Saturday, February 15, 2014

I Montana Montana

But first, a stop in Serbia.

Where they sell burning stoves and stuff.

And they have Albertson's (not to be confused with Soviet Safeway).

"You're going to flip over that cart."  (Inferred reference to weight and probably not subpar Soviet products).

"Deer crossing.  Moose crossing.  Ram.  Oh, big horn sheep."
"You just named like ten animals." 
"I just wanted to show off how many I can name in seconds."
"Ok, Old McDonald."

"Keep your eyes akimbo."

There are ibex here.  (Big horn sheep also a possibility.)

Snowboard lock possibly not as effective when you lock it on itself (and not the board).

"I can't get my foot in my boot."
"Do you have the gout?"  (Apparently a life of gluttony is even obvious to complete strangers at the  bar.)

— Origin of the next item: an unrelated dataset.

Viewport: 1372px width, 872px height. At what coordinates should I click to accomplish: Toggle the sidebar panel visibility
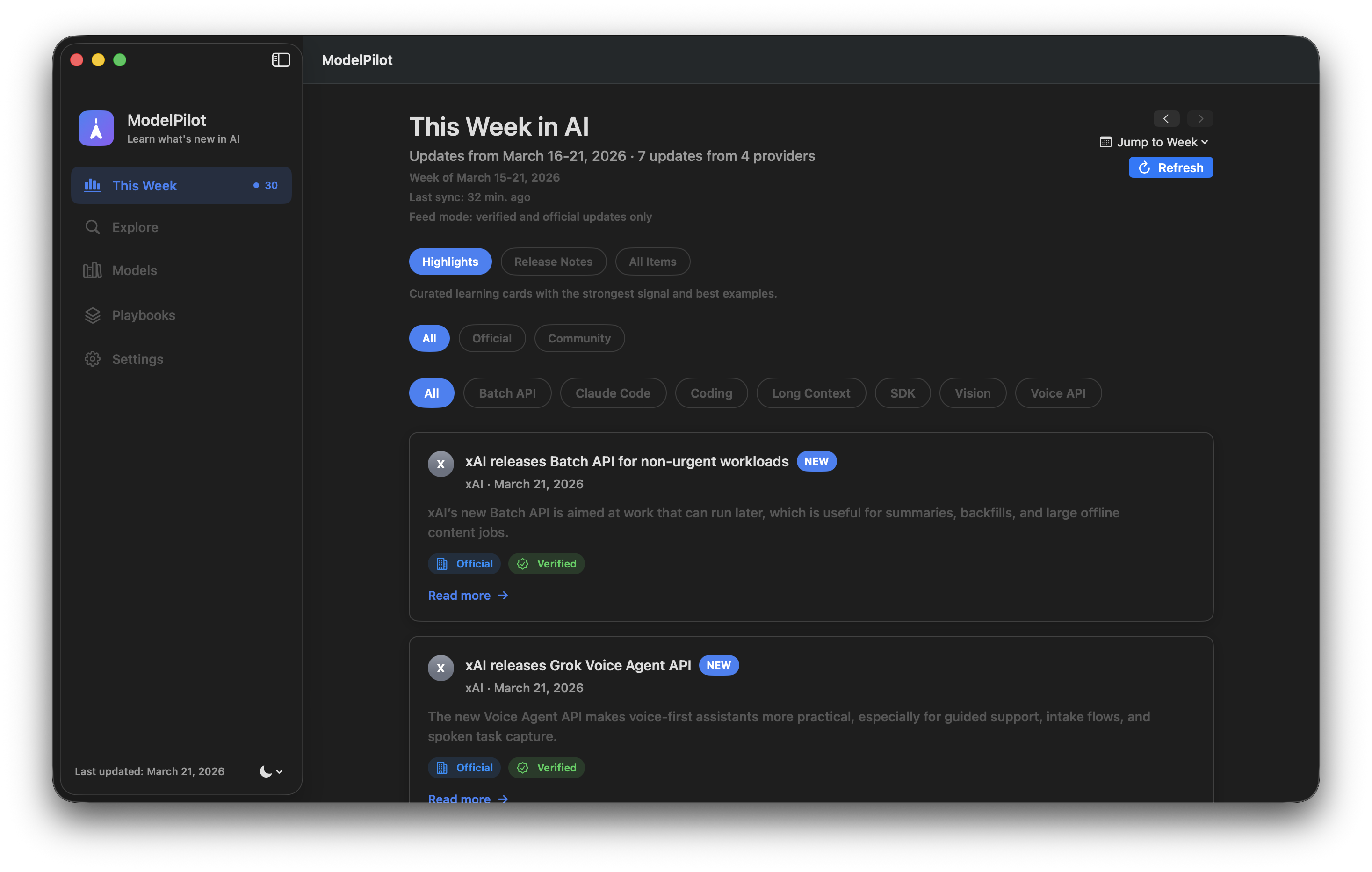tap(281, 59)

Snowboard bindings maybe not the best place to park one's ass when falling off the chairlift.  Not a good landing spot for calves either.  (Popeye calves much larger than they appear.)

"My boot is either too tight or too loose.  I feel like Goldishoe."(NBB just prior to getting rammed in the back by someone whose bruises/popeye calves clearly impede the ability to get off a chairlift.)

No bells, but three magic carpets at Big Sky.

(Luminox.  Watch of choice of snowboarders.  And photography dudes from MT who get calls from caller ID 0000000 then later suspect customers building rapport.)

Better Olympic commentary than Lindsay Vonn: 
"Marc Antoine Gagnon?  He won't be gagner'ing anything.  More like Marc Antoine Perdu."

"Do you think you know how to identify Filipinos just because you can say chinellas?" (Evidently a true statement.)

"If you have to use a household item during an Olympic sport, it's probably not an Olympic sport."

"Hey can you pour me some too?" (Code for can you throw my cup in the trash?  Thanks God for mind reading.)

"Should I Shazam myself to see if it's recognized?" (Unfortunately, NBB, you just missed the casting call for the latest season of The Voice.)

Thanks, Nathan, for cleaning the room, making hospital corners, and giving us new soap every day.  Hide the Advil was fun too.

"Awesome." (Nathan's response when he learned of our hard cider leave behinds.)

Almost as good as a Hungry Moose sandwich and also an effective meal for both Sporcle strength and prepping for panus Skeleton in the 2018 Olympics.
(Preview of upcoming bestseller below.)

"You won then you were all upsie daisy to leave fast."  (Better to rush than to lose that prime spot behind the door of the spa.)

Most durable snackiepoo for the slopes, especially when one occasionally lands on one's head and back. 

Crop duster.  (Not to be confused with someone who attempted to surreptitiously crop dust in the bathroom post numerous aforementioned snackiepoos.)

Could not be more true. (Thanks for the wisdom, Shanghai.)

Snack break to compensate for the most unattractive completion of a black diamond run. (At least no testing of the helmet, like on Tippy's.)

The reliable Lesbaru.  (Drives even better with one snowboard boot off.)

Moose knuckle welcome at the snowboard school.

 Pre flight conversation
"Filing down this nail will take forever."
"You have an hour.  What are you filing, carbon?"

In flight conversation
"I don't have room for your panus hand." (Better or worse than Popeye calves?)

Clearly much more interesting in flight conversation. (Unfortunately bromance died before arrival.)
"What middle school did you go to?"
"I'm going on a heli skiing trip in Alaska."
"I don't know much about skiiing in Alaska [possibly because this was only the 25th time I've skied] but ski trips are a good way to stay connected with friends."

Not actual photo as seen in Belgrade since the Holstein Horse is about as rare as Nessy.